▸ EXTRACTED TEXT
The Danish and American governments have conducted environmental-impact studies on the base, but the results of some of them remain secret. Greenpeace, which is supporting the Qaanaaq Inuits, has tried to use Danish Freedom of Information legislation to gain access to a 4,000-page report on Thule, but to no avail.

All of which makes the community fervently opposed to the Thule base being used to house the still-experimental X-band radar systems required to make President Bush's Star Wars plan a reality.

For Star Wars to work, a number of American bases plus Fylingdales and Thule would operate with X-band, which is intended to track missiles during the intermediate phase of their trajectory, after launch but before their final attack phase. Other bases, including Menwith Hill in North Yorkshire, will perform a role, but it is the X-band radar bases that are the most controversial.

▸ RECORDED DATA
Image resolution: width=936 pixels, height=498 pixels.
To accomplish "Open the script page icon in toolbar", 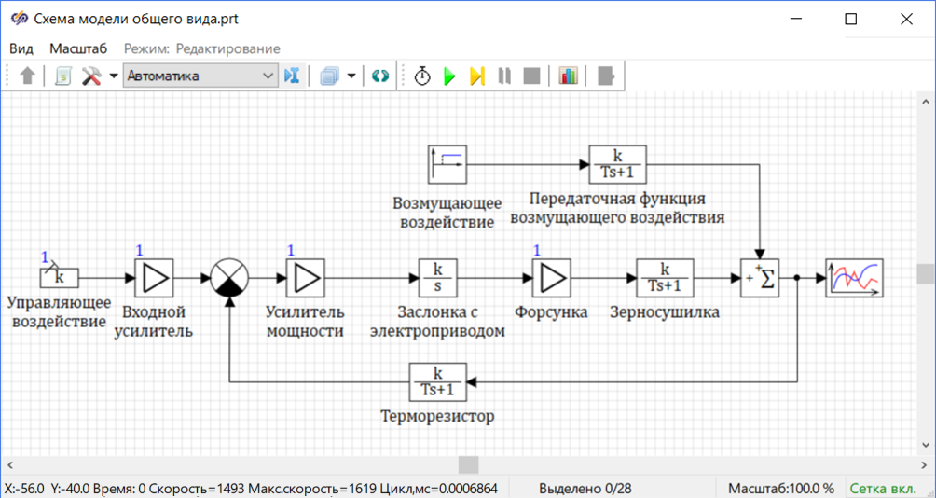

▸ PARTS OF THE EXERCISE
a) From the passage on the Thule base, return the stretch that begins at the words "All of which" and stops after "plan a reality.", copied character for character.
b) In the passage on the Thule base, what is X-band radar intended to track?

▸ RESPONSES PER TASK
a)
All of which makes the community fervently opposed to the Thule base being used to house the still-experimental X-band radar systems required to make President Bush's Star Wars plan a reality.

b) Missiles during the intermediate phase of their trajectory, after launch but before their final attack phase.